YOUR INSTRUCTIONS
In the passage on Australian household wealth, how many times the size of GDP is Australian wealth today?

TEXT PASSAGE
Meanwhile, household wealth of Australians has ballooned by a stunning $9.55 trillion, or 302 per cent, over the last 33 years, he noted.

Another way to put it is, three decades ago, Aussie wealth was 3.6 times the size of GDP.

Today, it’s 6.4 times the size of GDP, and it’s projected to grow even more, with wealth “likely to swamp” GDP in 40 years’ time.

Bar chart comparing increase in GDP compared to household wealth
Increase in GDP vs household wealth. (Source: Australia Institute)

But the IGR “chose to ignore” this growth, Richardson said – and it’s this that should be taxed at a higher rate, he believes.

“Rapid increases in wealth, like the one Australia has already experienced and the one we will likely experience in the decade ahead, are a good problem to have,” Richardson said.

“But unless we reform our tax system, the benefits of growing wealth will come with significant costs in the form of inequality and economic inefficiency.”

Australia currently does not tax wealth and collects “very little” income from capital gains, Richardson added, and they may continue to keep doing so.

“However, such choices make it hard to argue that Australia ‘can’t afford’ to provide healthcare in the years to come to what will clearly be the wealthiest generation Australia has ever known.”

As the years go by, wealth inequality will continue to worsen, he added, with most wealth currently in the hands of those over 55 years old.

“In the coming decades, not only is the wealth of Australians likely to grow rapidly but that wealth will almost certainly flow primarily to those aged over 55.”

Looking at the data in a different way forces us to question the assumption that the ageing population imposes a burden on future generations, he said.

“The future generations are going to have to ensure that the rich and very rich old people assist the poor old people in their communities.

“We have misallocated our worries towards thinking that the problem is one of entitlements to government services when it is not.”

Australian wealth at a ‘record high’

“Australians have never been wealthier,” independent economist Stephen Koukoulas wrote for Yahoo Finance.

He pointed to data from the end of the March quarter that revealed total household wealth in home ownership is 565 per cent of annual household income.

This is a record high, and up from around 300 per cent in the mid-1990s,” he wrote.

(Source: ABS, RBA)
(Source: ABS, RBA)

The value of Australia’s property market is also at historic highs and earlier this year surpassed $8 trillion.

This makes property the number one pillar of Aussie wealth, said CoreLogic head of research Eliza Owen.

“This puts Australian residential property at around four times the size of Australian GDP, and around $1 trillion more than the combined value of the ASX, superannuation and commercial real estate stock combined,” she added.

But as wealth balloons, concerns about inequality are also growing.

A recent report by UNSW’s City Futures Research Centre described the runaway house price growth as a “triple crisis” widening the gap in wealth and income inequality and threatening the national economy.

Meanwhile, wage growth is also moving along at a glacial pace, and in the June quarter rose only 0.4 per cent, meaning millions of Australians are having to make do with less.

DATA SUPPLIED
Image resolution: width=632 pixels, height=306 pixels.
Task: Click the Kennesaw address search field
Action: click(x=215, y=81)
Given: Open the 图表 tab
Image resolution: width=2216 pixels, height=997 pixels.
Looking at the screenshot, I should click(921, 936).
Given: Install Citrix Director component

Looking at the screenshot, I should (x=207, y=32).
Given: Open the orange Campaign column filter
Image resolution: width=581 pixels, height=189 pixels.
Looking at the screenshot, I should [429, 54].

* * *

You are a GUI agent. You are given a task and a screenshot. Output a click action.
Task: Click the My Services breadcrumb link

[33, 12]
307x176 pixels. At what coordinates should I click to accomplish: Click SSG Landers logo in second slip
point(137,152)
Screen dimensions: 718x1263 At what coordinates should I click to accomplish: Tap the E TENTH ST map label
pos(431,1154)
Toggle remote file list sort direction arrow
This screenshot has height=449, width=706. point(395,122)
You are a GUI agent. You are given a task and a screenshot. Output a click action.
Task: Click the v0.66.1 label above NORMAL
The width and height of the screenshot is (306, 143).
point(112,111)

REPLY TO THE EXERCISE
6.4 times the size of GDP.